The gradient descent is an algorithm that minimizes functions. Given a function defined by a parameter set, the gradient slope starts with an initial set of parameter values and iteratively moves towards a set of parameter values that minimize the function. We start at a random point on the function and move towards the negative gradient of the function to reach the local / global minima.
The gradient descent requires a cost function (the most common is the mean square error cost function) because we want to minimize it. This means that the choice of the cost function will affect the calculation of the gradient of each weight. Minimizing any function means finding the deepest valley (minimum) in that function. Note that the cost function is used to monitor the error in the model predictions. Minimizing this basically means achieving the lowest possible error value or increasing the accuracy of the model.
from IPython.display import Image Image(filename="img/grad.png")
We now have all the tools we need to run gradient slope. We can initiate our search to start at any value pair (m and b) and let the algorithm go down our error function towards the best line. Each iteration will update m and b to a line that gives a slightly less error than the previous iteration. Basically, the cost function only serves to monitor the error with each training example, while the derivative of the cost function with respect to one weight is where we need to shift that weight to minimize the error for this training example. There are two parameters (coefficients) in our cost function that we can control: weight m and bias b. Since we have to consider the effect of each of them on the final prediction, we use partial derivatives.

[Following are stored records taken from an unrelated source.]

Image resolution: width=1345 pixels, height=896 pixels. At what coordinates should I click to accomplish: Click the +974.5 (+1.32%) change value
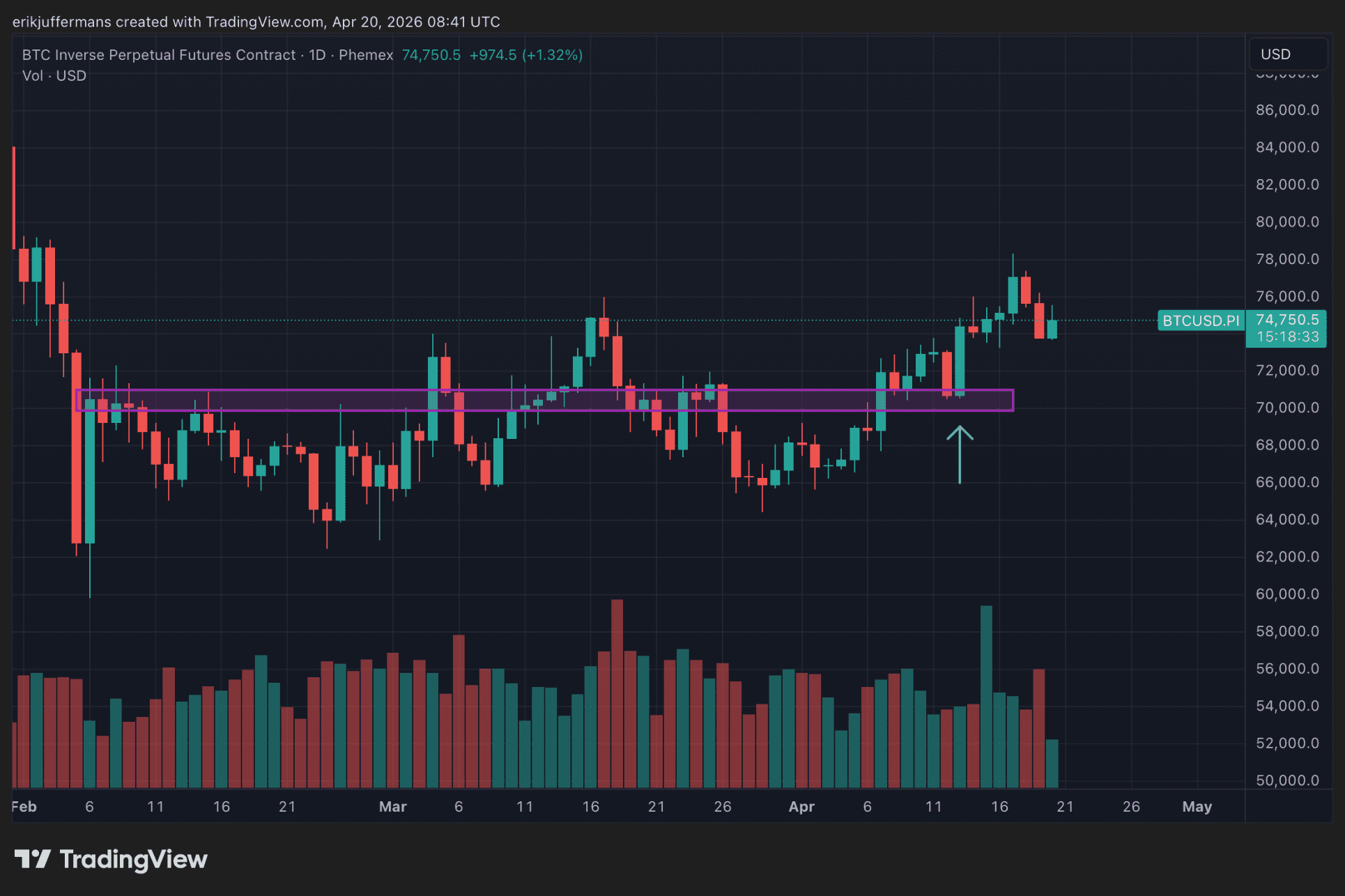click(526, 55)
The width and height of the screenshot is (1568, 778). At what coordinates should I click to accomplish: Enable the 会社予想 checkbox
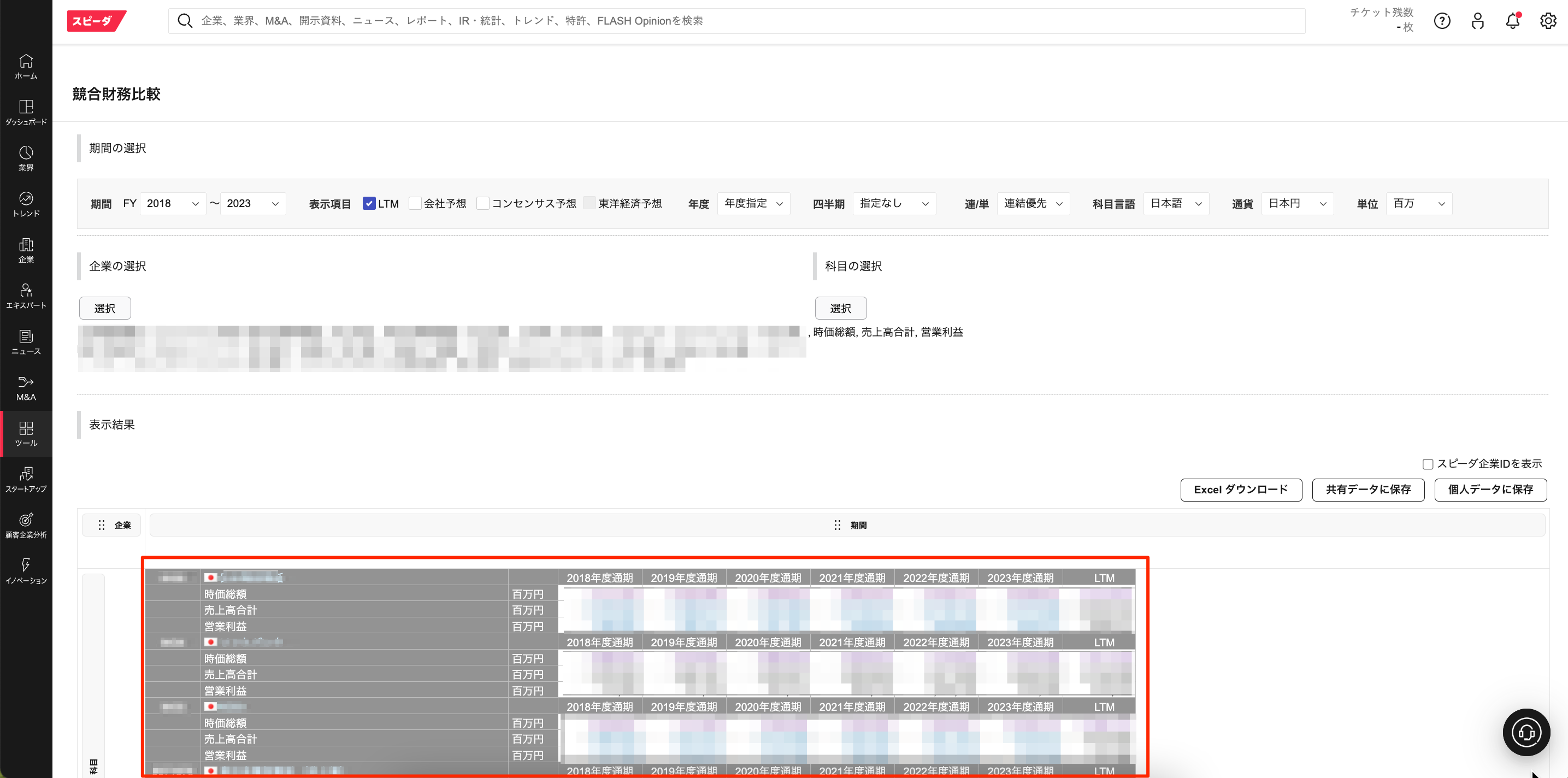pyautogui.click(x=415, y=203)
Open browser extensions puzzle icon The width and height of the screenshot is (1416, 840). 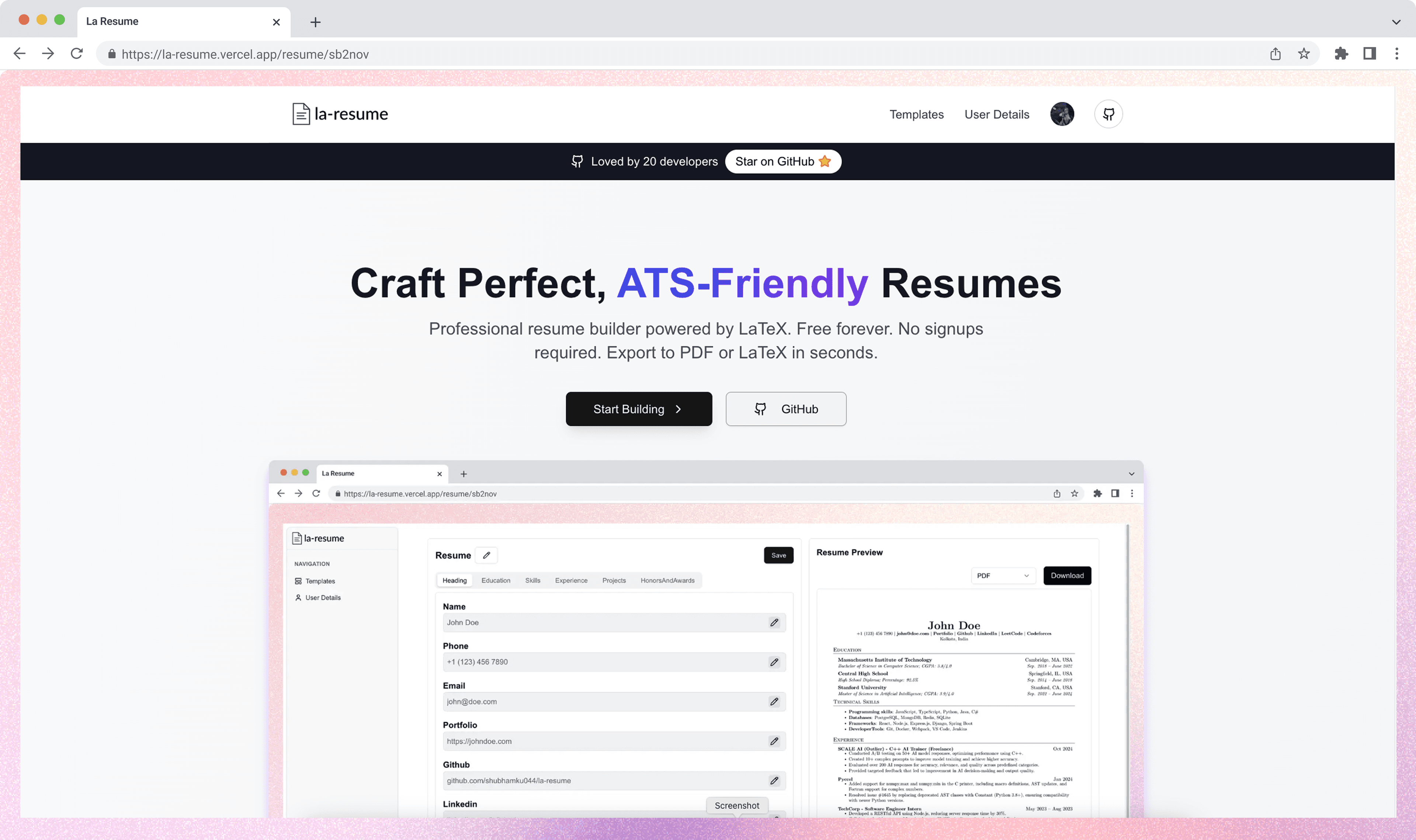pos(1341,54)
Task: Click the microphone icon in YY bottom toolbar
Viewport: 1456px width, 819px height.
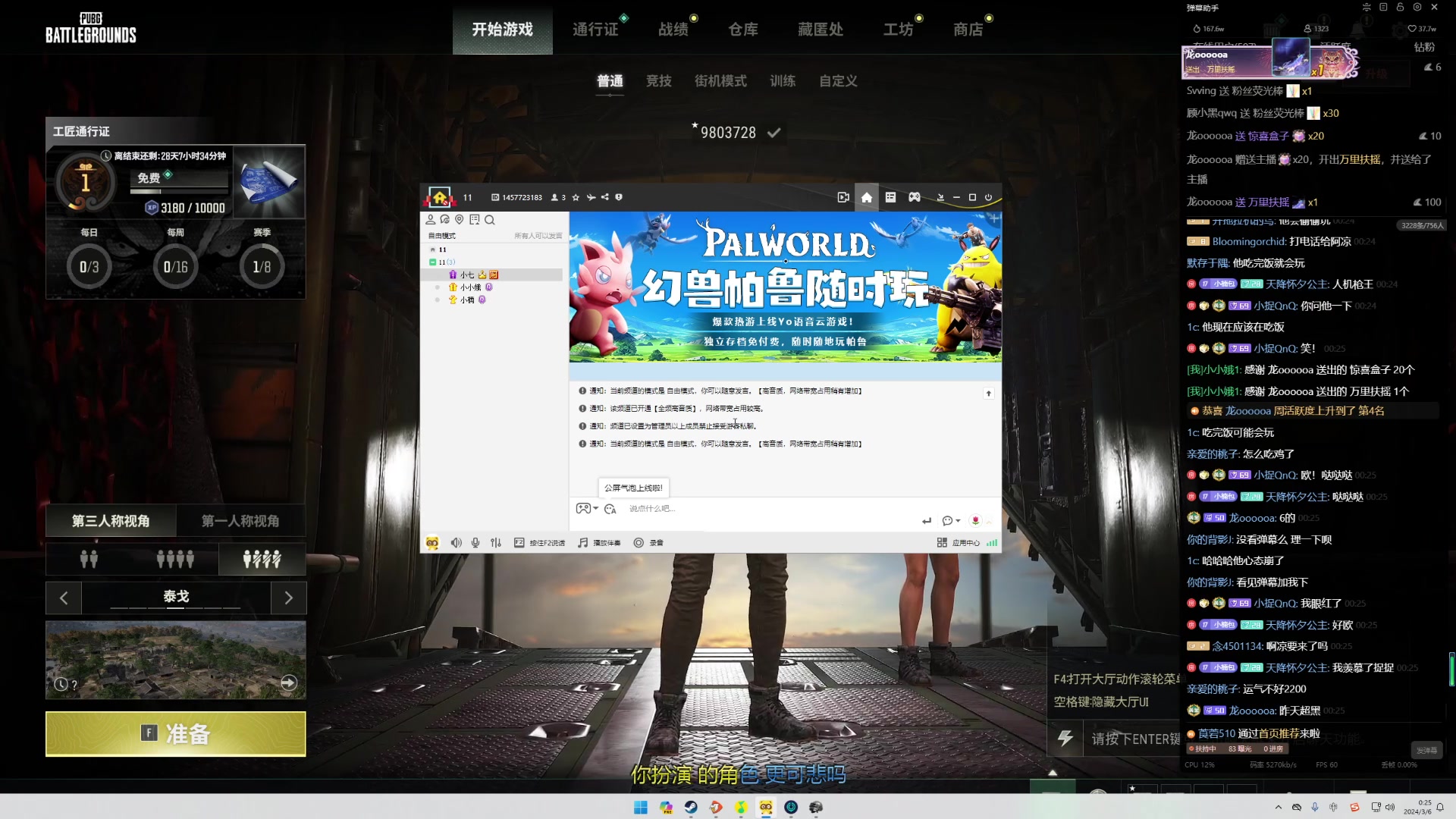Action: coord(475,543)
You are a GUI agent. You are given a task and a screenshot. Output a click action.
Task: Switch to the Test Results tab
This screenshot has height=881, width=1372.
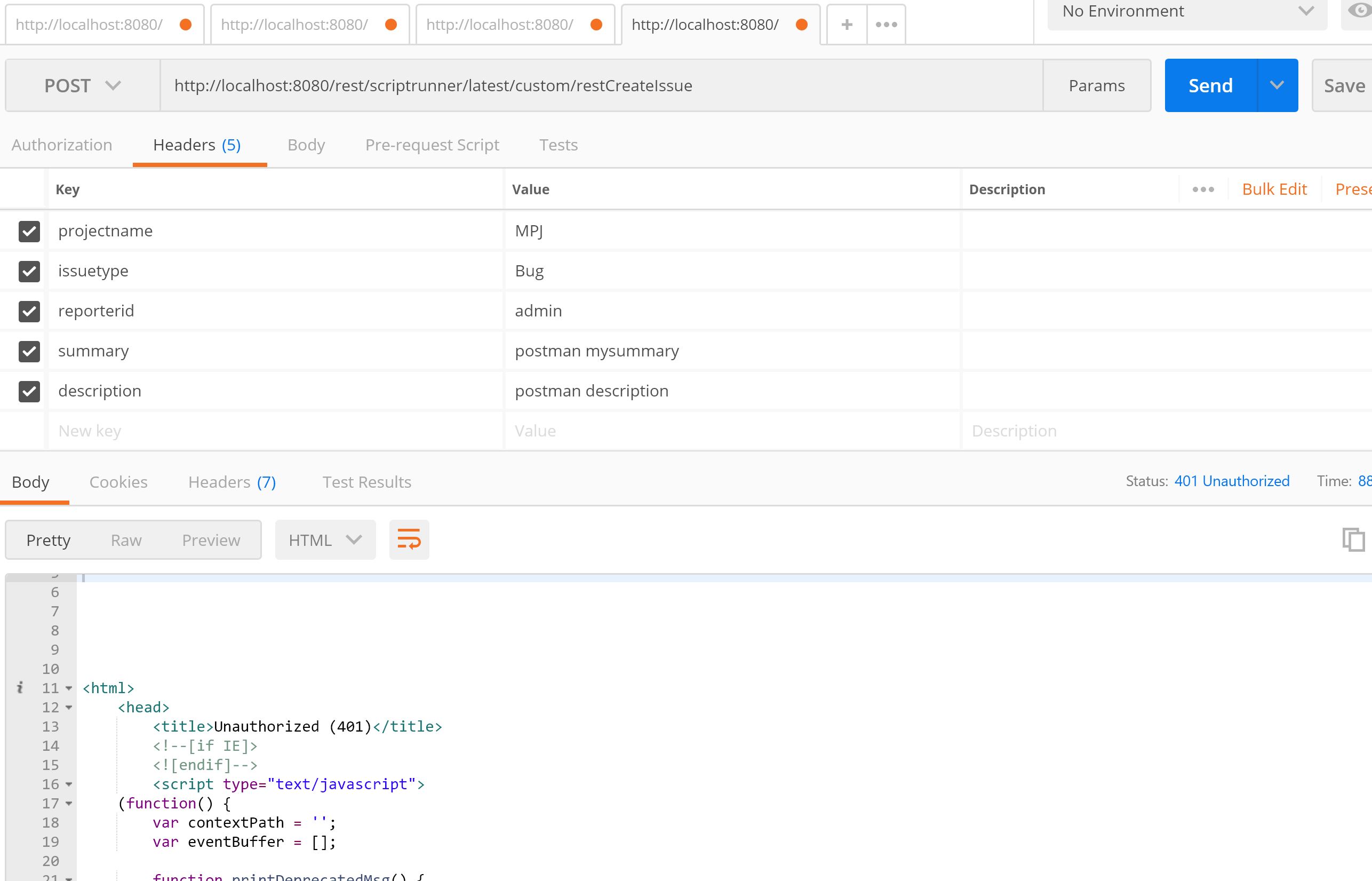tap(366, 482)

Wnew = W – learning rate * dW (weights)
Bnew = b – learning rate * db (bias)
Loss error = ½ (predicted value – actual value) 2
It’s like looking for the bottom of the valley when we stand on the slope and see nothing. We go down intuitively, but we don’t know exactly what steps we need to take in order not to miss the bottom with shortest time possible.
An example of how the descent gradient works, our algorithm starts with 2 (current x), precision – this is the accuracy we want to achieve at the minimum – i.e. when we stop the algorithm and our function is: y = x + 2
cur_x = 2 rate = 0.01 precision = 0.000001 previous_step = 1 max_iters = 10000 iters = 0 df = lambda x: 2*(x+2)
while previous_step > precision and iters < max_iters: prev_x = cur_x cur_x = cur_x - rate * df(prev_x) previous_step = abs(cur_x - prev_x) iters = iters+1 print('Local minimum', cur_x)
Local minimum -1.9999511727371766
Our local minimum is around -2 and that’s correct, because when we put y = -2 + 2 into our function, we get y = 0
The learning rate variable controls how much step we will use to go down during each iteration. If step is too big, we can go beyond the minimum. However, if we take small steps, it will require multiple iterations to get to the minimum.
We determine these values mainly by trial and error.
from IPython.display import Image Image(filename="img/rate.png")
import pandas as pd from scipy import linspace, randn n = 50 X = np.linspace(-5,5,n) y= np.random.randn(n)
from sklearn.linear_model import LinearRegression import matplotlib.pyplot as plt %matplotlib inline lin_reg = LinearRegression() lin_reg.fit(X.reshape(-1,1), y) plt.scatter(X.reshape(-1,1), y, color = 'g') plt.plot(X.reshape(-1,1), lin_reg.predict(X.reshape(-1,1)), color = 'r') plt.title('Linear Regression') plt.show()
We will use the stats.linregress function to get the slope and intercept from the model:
from scipy import stats slope, intercept, r_value, p_value, std_err = stats.linregress(X,y) print('slope:', slope, 'intercept:', intercept)
slope: 0.028120296227129686 intercept: 0.30492277724022104
Following the logic of the gradient descent, we can calculate the optimal values of W (weights) and b (bias):
import numpy as np costs =  W = 0.5 b = 1 for i in range(1, 50): Y_pred = np.multiply(W, X) + b Loss_error = 0.5 * (Y_pred - y)**2 cost = np.sum(Loss_error)/10 db = np.sum((Y_pred - y)) dw = np.dot((Y_pred - y), X) costs.append(cost) W = W - 0.01*dw b = b - 0.01*db print("W = ", W, "b = ",b) plt.plot(costs) plt.ylabel('cost') plt.xlabel('iterations') plt.show()
W = -2.0729721598684034e+25 b = -535835011.2464077
It was a cost function plotted for one weight only. In a real model, we do all of the above, for all weights, while iterating over all the training examples. Even with a relatively small ML model, you will have more than 1 or 2 weights.
Prediction = Weight * (independent variable) + Bias
There are several types of Gradient Descent:
- Mini – Batch – GD: Here, instead of repeating all training examples and with each iteration, only one training example is calculated, we process n training examples at a time.
- Stochastic – GD: Instead of using and looping each training example, we use just one.
- Basic – GD: Looping over each training example.